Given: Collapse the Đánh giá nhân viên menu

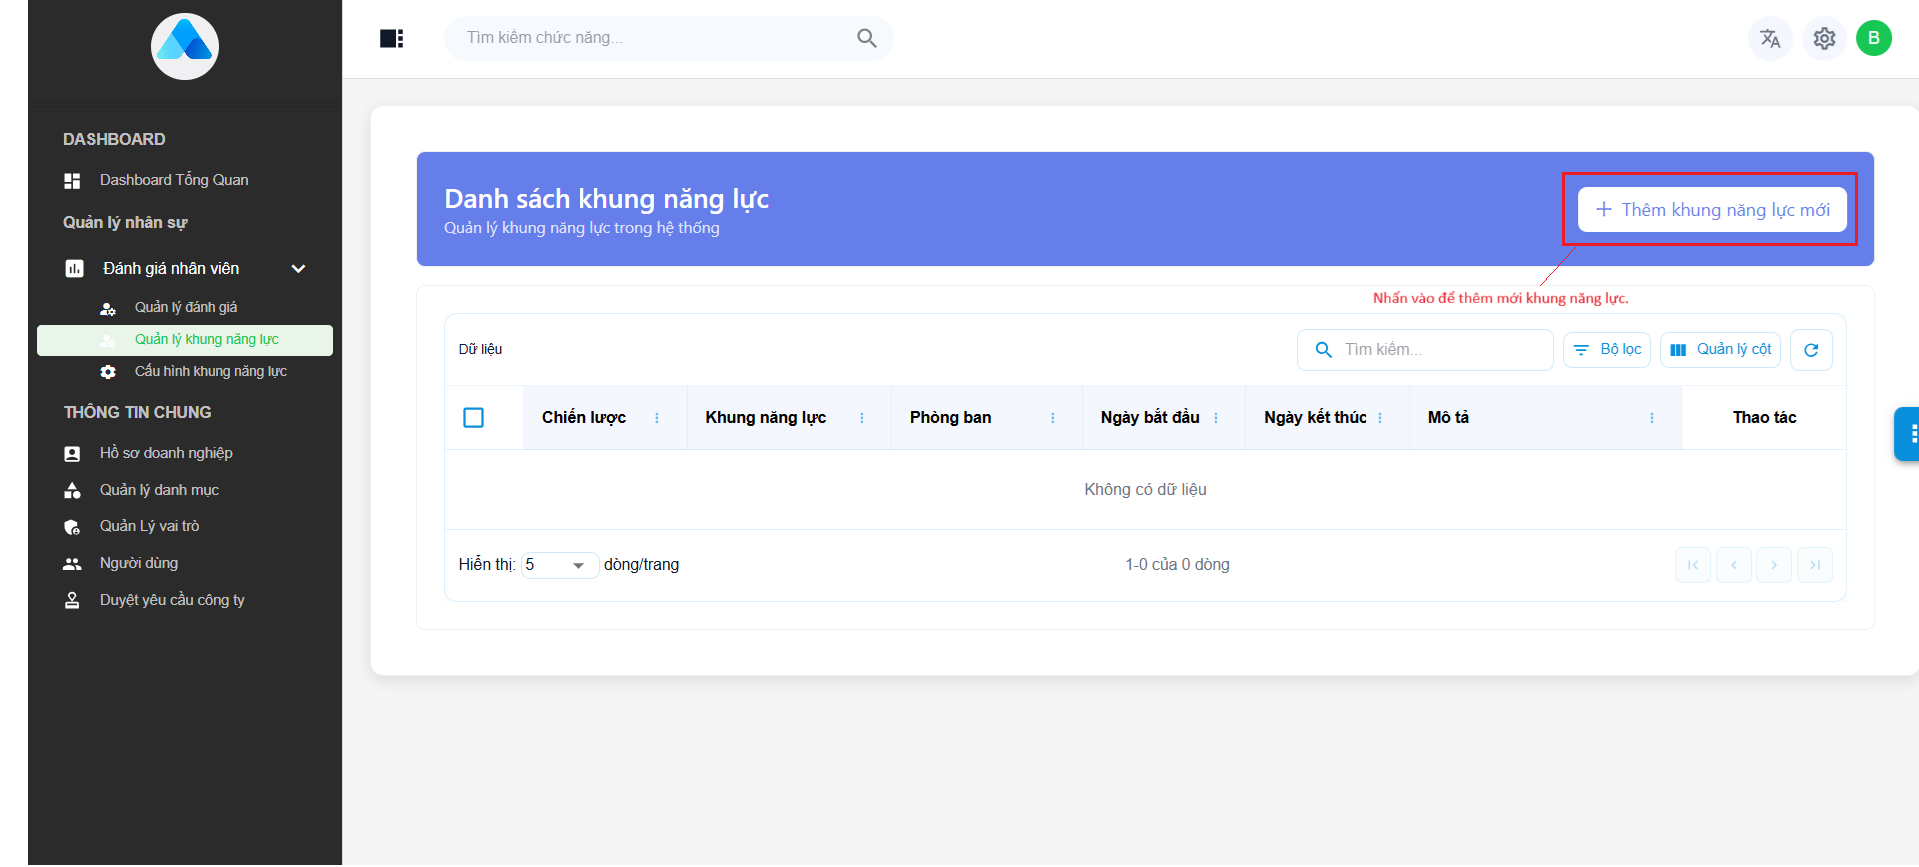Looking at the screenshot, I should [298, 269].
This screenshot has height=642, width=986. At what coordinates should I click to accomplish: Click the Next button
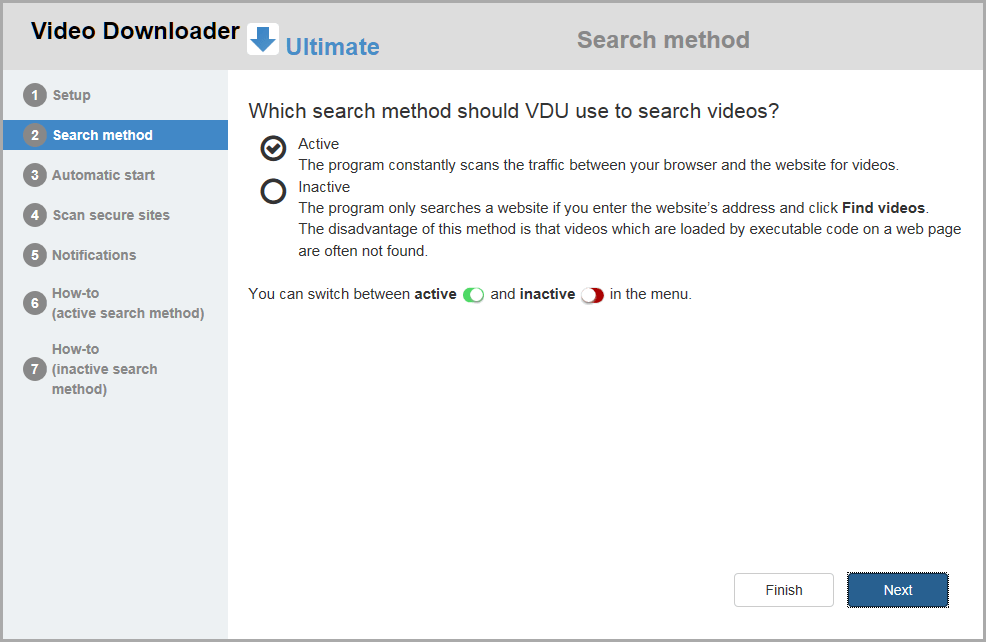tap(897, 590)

--

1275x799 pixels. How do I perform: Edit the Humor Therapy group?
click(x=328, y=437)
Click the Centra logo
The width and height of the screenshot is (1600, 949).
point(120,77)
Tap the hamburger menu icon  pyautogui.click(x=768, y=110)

...

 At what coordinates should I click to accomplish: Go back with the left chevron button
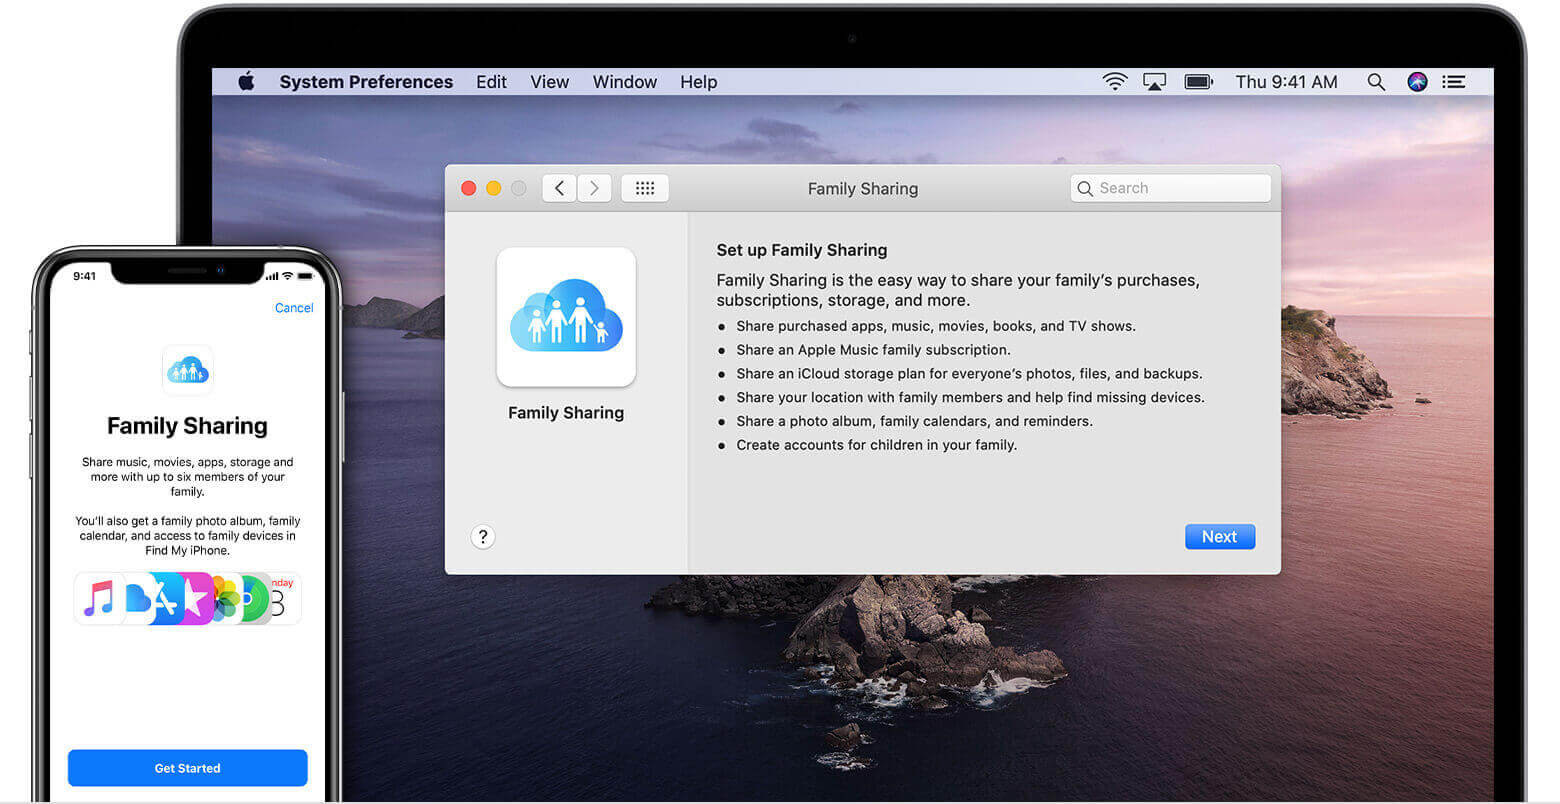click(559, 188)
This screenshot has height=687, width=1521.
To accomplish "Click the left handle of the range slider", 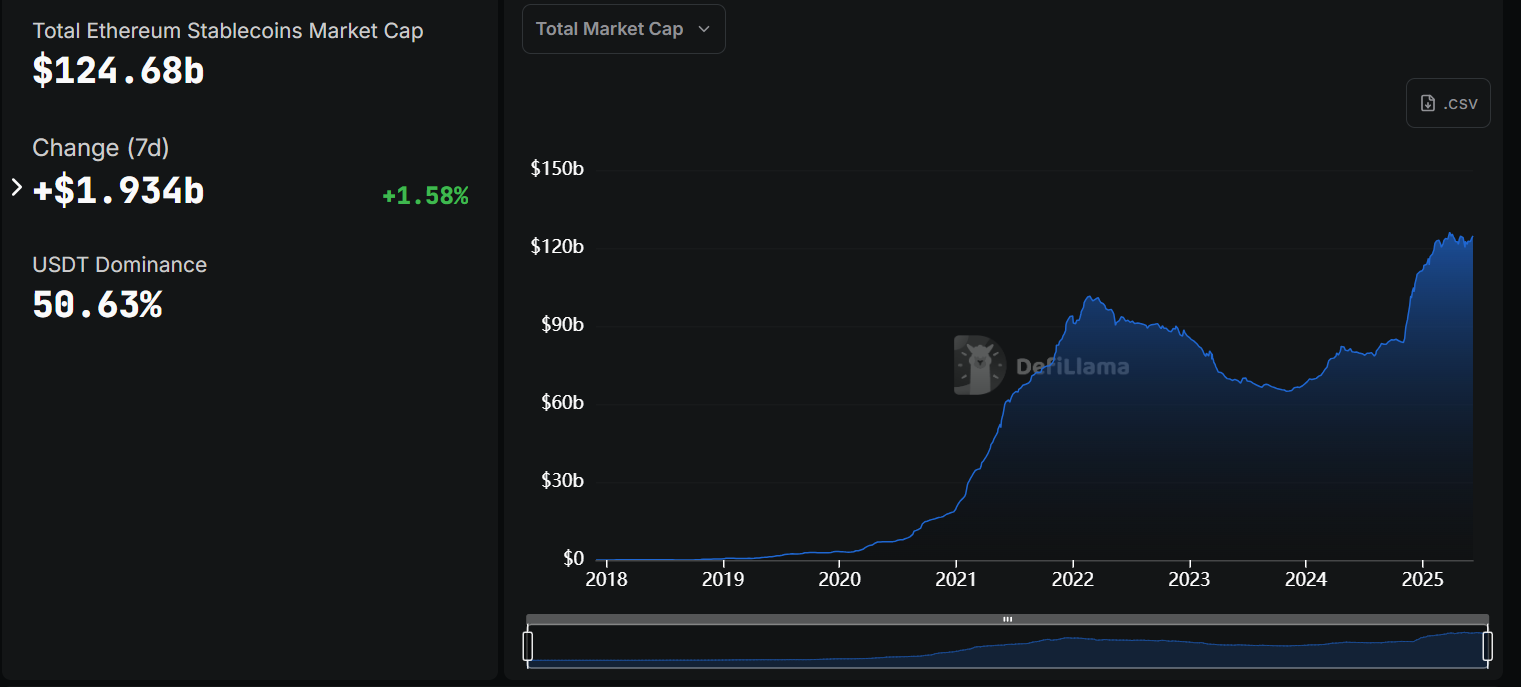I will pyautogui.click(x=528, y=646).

§ Task directions: Rewrite the part of the listing that opens with the line containing "This screenshot has height=642, width=986." and closes with the line containing "tap(897, 590)" as a two-column CSV with the columns text and answer, one row per entry, each field quoted and any line breaks turned into spaces. Leave the pictures out.

§ Result of the task:
text,answer
"This screenshot has height=642, width=986. At what coordinates should I click to accomplish: Click the Next button","tap(897, 590)"